--- DATA EXCERPTS ---
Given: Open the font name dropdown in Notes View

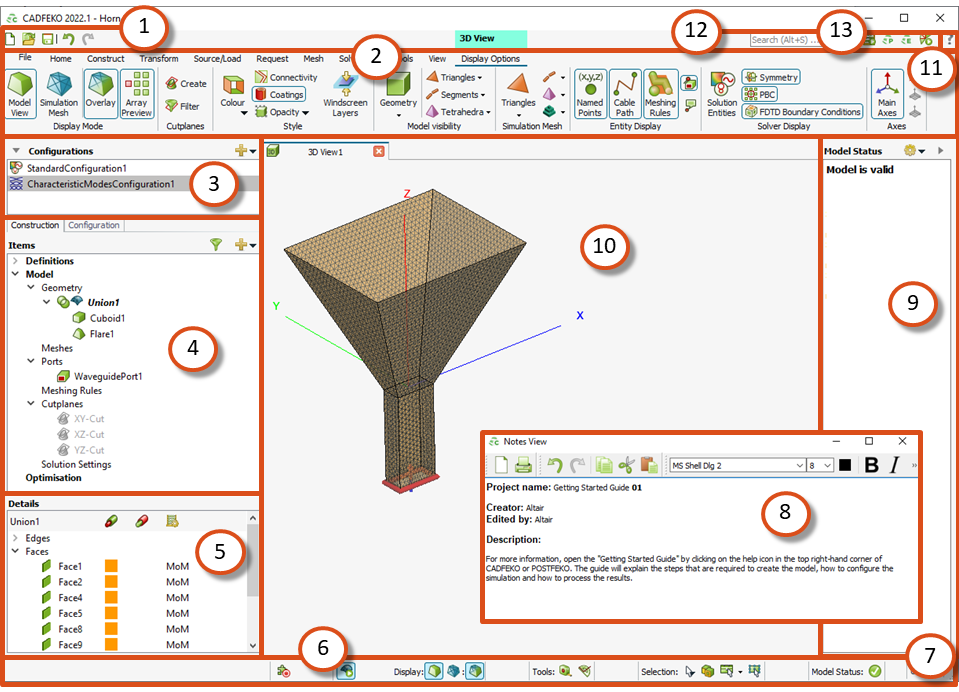Looking at the screenshot, I should [798, 466].
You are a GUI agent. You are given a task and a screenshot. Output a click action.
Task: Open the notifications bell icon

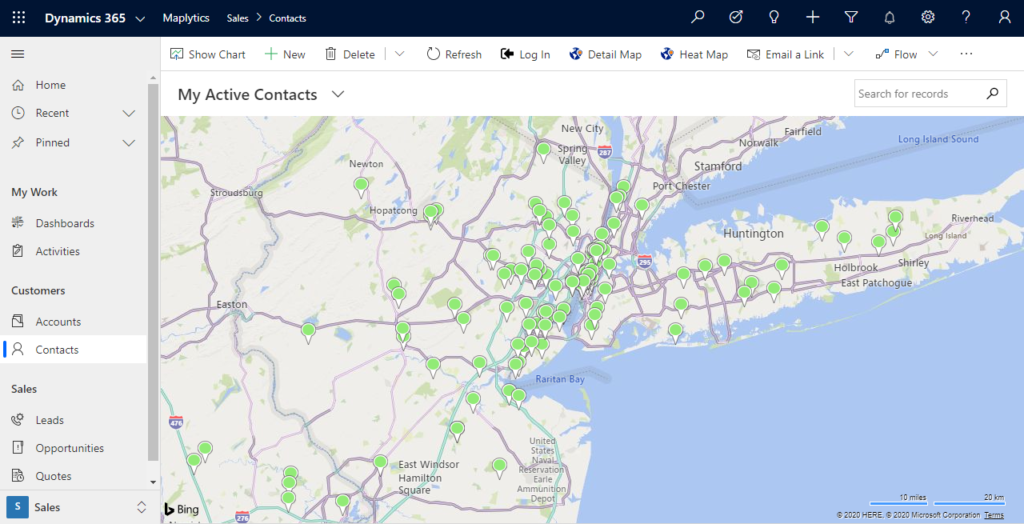pos(889,18)
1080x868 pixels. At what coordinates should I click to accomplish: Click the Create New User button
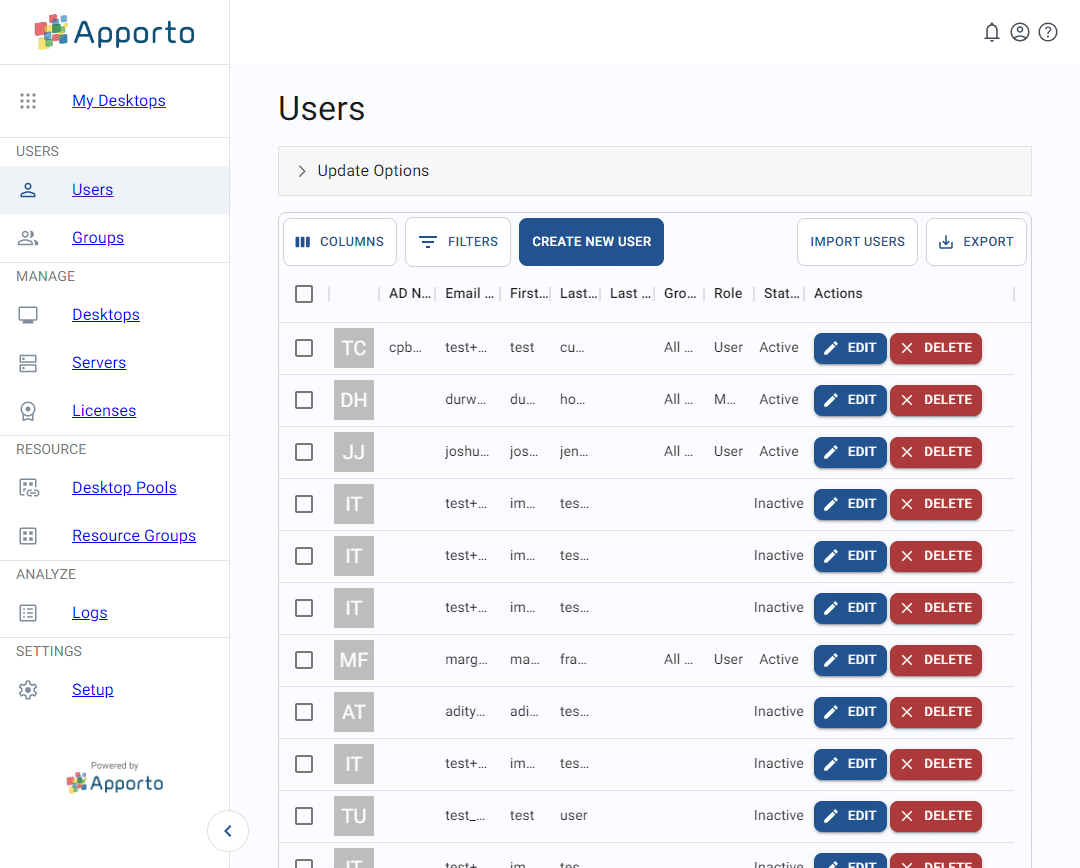(591, 241)
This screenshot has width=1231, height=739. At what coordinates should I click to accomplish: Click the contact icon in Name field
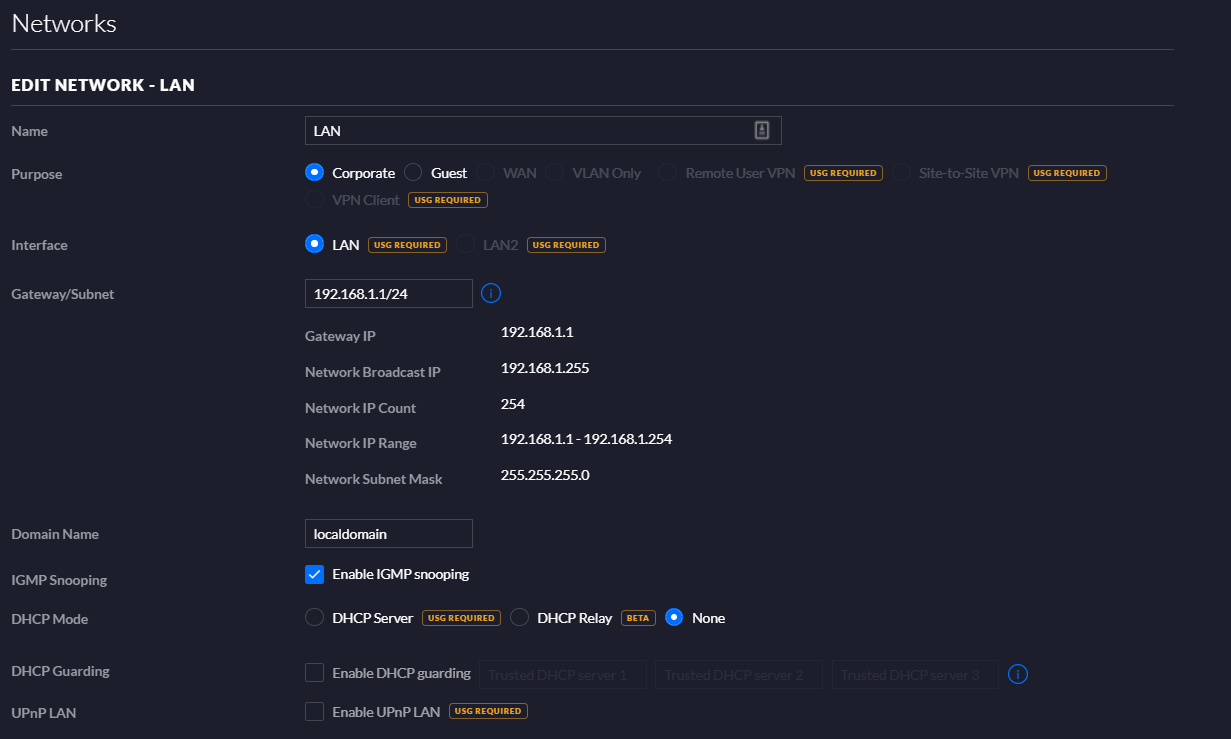761,130
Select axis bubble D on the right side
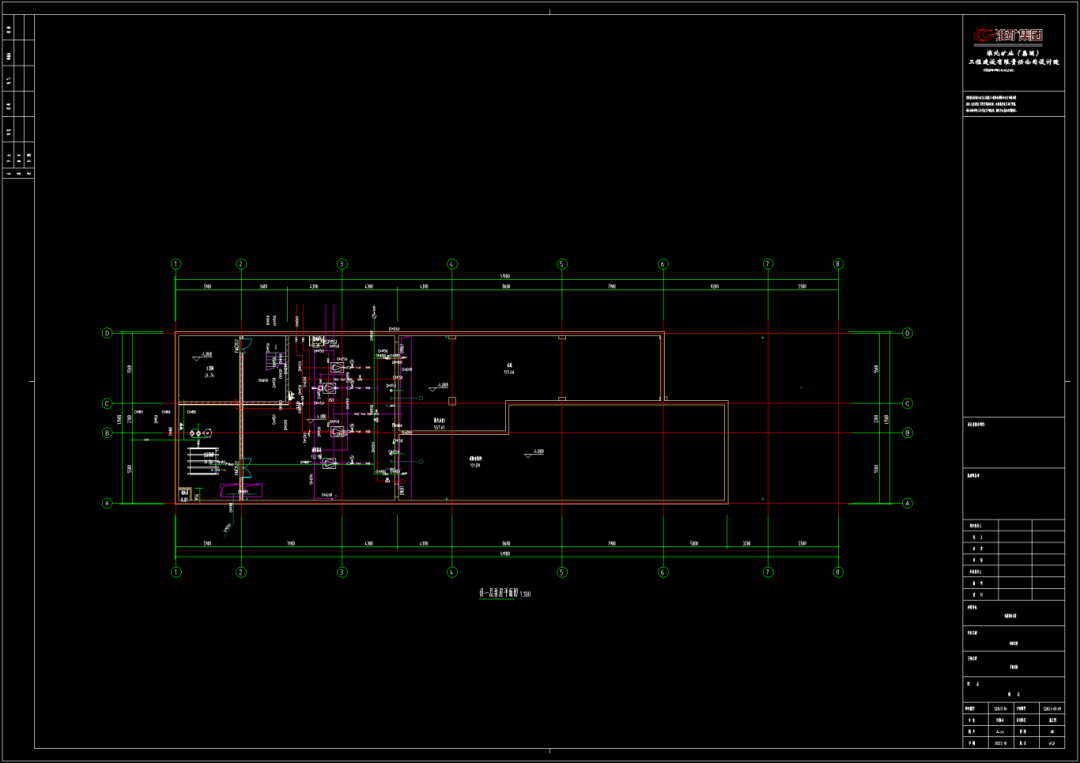Image resolution: width=1080 pixels, height=763 pixels. point(907,333)
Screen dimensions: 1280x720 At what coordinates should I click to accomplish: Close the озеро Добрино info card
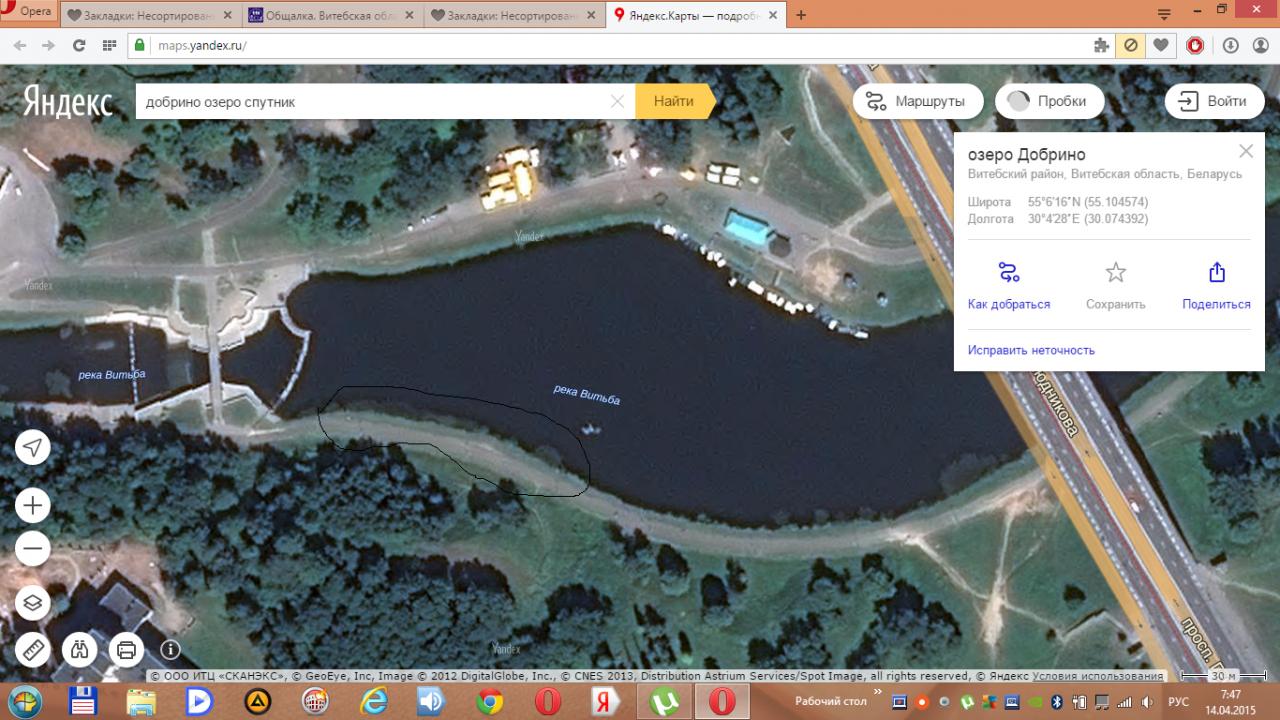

--- EXERCISE DETAILS ---
Leave the pictures out and print the records above exactly as they stand.

--- EXERCISE SOLUTION ---
Given: Open the font name dropdown in Notes View

Looking at the screenshot, I should [798, 466].
You are a GUI agent. You are given a task and a screenshot. Output a click action.
Task: Open the notifications bell icon

pos(889,18)
1080x868 pixels. At what coordinates should I click to accomplish: Click the Create New User button
(591, 241)
This screenshot has width=1231, height=739. At what coordinates should I click to accomplish: Click the contact icon in Name field
761,130
Select axis bubble D on the right side
Image resolution: width=1080 pixels, height=763 pixels. point(907,333)
Screen dimensions: 1280x720 At what coordinates should I click to accomplish: Close the озеро Добрино info card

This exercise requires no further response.